## Directions for this task
Filter the entries below, keeping only lines with the word "search".
[[ Material for this exercise open ]]
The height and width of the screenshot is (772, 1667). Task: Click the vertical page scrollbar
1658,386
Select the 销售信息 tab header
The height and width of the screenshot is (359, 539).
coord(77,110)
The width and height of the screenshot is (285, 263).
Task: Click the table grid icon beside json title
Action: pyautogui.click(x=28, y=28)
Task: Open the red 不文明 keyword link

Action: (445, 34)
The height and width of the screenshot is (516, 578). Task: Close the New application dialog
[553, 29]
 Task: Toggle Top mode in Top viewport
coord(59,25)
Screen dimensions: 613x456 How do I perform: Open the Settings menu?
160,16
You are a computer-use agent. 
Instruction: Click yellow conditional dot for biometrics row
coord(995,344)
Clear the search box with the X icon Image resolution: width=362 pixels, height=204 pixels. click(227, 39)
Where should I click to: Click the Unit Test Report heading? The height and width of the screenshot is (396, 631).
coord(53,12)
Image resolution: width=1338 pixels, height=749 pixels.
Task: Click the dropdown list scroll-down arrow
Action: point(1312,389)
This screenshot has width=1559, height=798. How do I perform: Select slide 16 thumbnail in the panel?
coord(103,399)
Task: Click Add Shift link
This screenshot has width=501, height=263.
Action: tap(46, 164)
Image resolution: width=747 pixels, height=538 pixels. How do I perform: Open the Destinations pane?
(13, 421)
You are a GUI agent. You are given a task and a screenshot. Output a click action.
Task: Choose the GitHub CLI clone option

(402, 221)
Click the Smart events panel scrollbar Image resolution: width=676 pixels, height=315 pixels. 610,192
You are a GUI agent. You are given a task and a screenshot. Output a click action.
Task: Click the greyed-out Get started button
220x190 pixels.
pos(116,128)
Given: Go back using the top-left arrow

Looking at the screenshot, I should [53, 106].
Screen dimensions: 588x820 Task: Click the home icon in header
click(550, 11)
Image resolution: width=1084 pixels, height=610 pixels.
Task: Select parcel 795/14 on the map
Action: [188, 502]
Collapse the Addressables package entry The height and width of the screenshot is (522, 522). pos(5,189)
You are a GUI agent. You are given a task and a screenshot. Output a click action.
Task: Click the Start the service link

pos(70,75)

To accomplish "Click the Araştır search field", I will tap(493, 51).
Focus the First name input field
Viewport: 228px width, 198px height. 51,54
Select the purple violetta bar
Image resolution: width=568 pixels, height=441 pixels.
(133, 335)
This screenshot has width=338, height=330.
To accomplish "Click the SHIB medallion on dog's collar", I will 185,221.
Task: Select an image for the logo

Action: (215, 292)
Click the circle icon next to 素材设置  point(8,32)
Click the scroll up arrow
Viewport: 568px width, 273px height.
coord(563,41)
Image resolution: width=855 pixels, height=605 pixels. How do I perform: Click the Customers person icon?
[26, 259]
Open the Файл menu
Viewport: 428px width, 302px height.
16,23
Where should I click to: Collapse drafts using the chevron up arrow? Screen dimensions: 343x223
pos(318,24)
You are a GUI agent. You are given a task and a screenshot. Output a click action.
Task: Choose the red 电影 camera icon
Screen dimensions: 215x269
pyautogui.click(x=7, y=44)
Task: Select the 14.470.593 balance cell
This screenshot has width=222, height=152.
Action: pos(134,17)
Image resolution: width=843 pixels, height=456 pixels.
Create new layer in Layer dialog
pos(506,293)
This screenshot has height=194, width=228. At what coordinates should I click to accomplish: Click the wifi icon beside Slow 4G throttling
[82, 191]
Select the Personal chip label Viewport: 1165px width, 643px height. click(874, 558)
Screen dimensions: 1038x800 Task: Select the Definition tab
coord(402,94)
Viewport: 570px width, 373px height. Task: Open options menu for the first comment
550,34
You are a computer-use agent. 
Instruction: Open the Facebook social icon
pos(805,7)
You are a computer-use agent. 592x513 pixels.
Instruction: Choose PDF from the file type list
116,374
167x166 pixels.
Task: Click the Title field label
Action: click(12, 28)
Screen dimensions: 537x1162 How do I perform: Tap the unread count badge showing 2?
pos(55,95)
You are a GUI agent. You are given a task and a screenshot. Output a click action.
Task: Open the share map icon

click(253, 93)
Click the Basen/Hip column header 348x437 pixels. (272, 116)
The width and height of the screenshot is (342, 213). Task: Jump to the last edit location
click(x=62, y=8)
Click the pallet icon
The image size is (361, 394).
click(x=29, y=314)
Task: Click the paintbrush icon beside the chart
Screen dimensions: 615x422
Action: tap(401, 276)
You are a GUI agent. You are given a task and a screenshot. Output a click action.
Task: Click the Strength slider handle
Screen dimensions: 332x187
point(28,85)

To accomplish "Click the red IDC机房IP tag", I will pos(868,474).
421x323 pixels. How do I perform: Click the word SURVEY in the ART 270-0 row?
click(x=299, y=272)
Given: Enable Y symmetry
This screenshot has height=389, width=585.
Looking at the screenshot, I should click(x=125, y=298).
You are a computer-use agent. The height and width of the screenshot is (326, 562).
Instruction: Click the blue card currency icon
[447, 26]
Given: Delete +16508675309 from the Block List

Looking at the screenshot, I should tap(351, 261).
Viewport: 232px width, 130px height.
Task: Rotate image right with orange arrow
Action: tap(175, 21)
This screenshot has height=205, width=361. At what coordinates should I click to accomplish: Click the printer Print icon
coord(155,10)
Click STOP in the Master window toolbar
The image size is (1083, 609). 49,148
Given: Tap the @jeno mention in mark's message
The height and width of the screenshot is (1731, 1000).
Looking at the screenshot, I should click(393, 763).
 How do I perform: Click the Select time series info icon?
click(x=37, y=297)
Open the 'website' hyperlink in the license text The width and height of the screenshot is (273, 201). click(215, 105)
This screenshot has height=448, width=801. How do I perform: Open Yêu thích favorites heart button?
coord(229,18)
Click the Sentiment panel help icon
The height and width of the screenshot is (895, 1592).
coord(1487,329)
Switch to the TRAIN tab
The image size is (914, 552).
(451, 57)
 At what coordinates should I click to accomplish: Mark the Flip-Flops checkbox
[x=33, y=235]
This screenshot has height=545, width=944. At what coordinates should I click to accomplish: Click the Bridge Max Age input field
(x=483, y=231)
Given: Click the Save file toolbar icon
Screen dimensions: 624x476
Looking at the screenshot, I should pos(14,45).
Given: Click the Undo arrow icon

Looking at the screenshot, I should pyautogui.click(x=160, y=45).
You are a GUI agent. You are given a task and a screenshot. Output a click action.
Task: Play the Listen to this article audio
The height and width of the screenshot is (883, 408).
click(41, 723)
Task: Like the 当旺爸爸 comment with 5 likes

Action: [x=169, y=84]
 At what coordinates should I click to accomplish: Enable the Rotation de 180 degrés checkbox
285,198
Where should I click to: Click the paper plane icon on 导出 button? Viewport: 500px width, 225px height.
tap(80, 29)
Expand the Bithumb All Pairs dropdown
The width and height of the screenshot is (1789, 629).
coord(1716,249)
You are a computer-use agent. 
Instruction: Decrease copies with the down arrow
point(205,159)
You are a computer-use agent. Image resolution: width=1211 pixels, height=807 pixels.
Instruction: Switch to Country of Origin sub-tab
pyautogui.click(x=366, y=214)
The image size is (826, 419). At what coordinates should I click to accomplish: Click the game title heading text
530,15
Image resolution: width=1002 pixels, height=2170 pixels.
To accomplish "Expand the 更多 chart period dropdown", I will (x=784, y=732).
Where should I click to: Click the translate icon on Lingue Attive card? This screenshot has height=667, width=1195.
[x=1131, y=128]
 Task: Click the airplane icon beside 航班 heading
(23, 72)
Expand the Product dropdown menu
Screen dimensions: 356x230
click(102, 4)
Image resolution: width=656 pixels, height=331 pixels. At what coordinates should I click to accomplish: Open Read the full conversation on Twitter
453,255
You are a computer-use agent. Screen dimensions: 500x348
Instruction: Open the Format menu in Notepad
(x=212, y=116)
[[ Material for this exercise closed ]]
## Written solution
Clear the search box with the X icon Image resolution: width=362 pixels, height=204 pixels. click(227, 39)
To accomplish "Click the Araştır search field", I will tap(493, 51).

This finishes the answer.